I feel less miserable for knowing this.
Against the last-place Astros, I give up six hits in the first inning, get myself into a four-run hole, and wind up seeing my record fall to 1–5 and my ERA climb to 5.08. Man, is that a stink bomb of an ERA. A complete embarrassment. I settle down after the first and use a lot of fastballs and changeups for a few innings to get back into the game, but then in the sixth I get taken out of the park by Bill Hall and a pinch hitter named Matt Downs on an 0–2 pitch. My final line is 6 innings, 11 hits, 6 runs. My worst start of the year, by far.
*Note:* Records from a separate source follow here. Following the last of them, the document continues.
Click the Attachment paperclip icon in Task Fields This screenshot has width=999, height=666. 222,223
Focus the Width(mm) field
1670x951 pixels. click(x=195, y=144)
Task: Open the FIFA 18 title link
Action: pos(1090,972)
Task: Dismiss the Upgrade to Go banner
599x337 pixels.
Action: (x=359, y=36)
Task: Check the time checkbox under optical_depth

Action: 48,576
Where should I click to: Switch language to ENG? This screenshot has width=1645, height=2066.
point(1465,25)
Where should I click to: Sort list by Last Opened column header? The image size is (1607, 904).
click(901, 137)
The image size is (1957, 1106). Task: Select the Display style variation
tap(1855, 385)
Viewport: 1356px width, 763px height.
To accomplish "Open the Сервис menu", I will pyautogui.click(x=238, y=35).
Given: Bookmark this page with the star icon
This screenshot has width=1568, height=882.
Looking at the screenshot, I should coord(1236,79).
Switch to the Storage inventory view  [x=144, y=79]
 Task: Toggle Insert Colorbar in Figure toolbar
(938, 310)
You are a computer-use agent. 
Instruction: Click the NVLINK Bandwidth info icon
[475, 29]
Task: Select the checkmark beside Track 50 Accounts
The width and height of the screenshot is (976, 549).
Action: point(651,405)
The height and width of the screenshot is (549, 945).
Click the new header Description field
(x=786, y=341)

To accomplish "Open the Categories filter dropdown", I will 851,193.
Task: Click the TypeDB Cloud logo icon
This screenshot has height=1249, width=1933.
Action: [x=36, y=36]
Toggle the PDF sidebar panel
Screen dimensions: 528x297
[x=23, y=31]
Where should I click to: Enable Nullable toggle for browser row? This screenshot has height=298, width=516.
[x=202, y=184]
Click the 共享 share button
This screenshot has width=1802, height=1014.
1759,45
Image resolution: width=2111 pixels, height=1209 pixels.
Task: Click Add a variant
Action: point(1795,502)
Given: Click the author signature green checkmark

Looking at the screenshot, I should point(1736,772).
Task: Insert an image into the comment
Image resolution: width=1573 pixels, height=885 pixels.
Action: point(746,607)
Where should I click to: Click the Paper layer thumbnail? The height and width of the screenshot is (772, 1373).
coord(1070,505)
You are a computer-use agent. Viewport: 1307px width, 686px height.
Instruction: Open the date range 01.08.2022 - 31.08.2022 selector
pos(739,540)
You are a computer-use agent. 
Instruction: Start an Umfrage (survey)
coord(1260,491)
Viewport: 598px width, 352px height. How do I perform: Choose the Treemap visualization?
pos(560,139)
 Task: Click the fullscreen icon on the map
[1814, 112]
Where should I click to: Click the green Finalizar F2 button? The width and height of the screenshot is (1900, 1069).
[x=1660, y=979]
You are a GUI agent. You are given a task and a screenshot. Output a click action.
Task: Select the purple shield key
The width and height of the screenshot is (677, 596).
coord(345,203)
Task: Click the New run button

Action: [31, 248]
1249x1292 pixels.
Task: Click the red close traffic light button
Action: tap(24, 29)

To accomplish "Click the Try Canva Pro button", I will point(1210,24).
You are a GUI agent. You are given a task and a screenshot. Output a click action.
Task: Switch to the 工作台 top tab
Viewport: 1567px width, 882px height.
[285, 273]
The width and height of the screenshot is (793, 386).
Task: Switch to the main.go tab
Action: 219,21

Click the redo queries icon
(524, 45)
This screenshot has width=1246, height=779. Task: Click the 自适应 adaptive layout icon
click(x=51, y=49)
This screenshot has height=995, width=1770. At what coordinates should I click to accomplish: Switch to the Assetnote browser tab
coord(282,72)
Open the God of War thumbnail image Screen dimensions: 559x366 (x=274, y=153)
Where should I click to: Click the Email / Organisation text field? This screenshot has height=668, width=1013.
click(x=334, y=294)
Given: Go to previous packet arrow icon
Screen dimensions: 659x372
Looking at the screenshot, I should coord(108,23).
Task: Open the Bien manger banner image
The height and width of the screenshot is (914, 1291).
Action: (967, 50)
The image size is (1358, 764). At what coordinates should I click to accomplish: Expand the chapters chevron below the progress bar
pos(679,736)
If there is good news, it’s what I feel now, in my hotel room. Though I feel lonely and almost grief-stricken about the start, I can tell the feelings don’t consume me the way they once did. That is a big switch for me. It used to be that after a bad outing I’d take it out on everybody: I’d be a bad father and a bad husband and not a very good teammate, either. Now, thanks to the grace of God, I am able to keep my gaze fixed on things above. I do not get all worked up over critical media reports or bad statistics or lost games the way I once did. I passionately want to turn this season around and do well, but I truly believe that if this year doesn’t go as I’d hoped, it only means that God has something even better in store for me. What a peace of mind that knowledge gives me. I don’t know how Aaron Harang is holding up after his debacle, but after mine I am doing okay. I really am. I am already thinking about how I can’t wait for my next start. I remain unshaken in my conviction that I am better than this—much better.
I know some people in the organization who are getting mighty nervous—and maybe even panicking—thinking I am reverting back to the pitcher I was before I came to the Mets.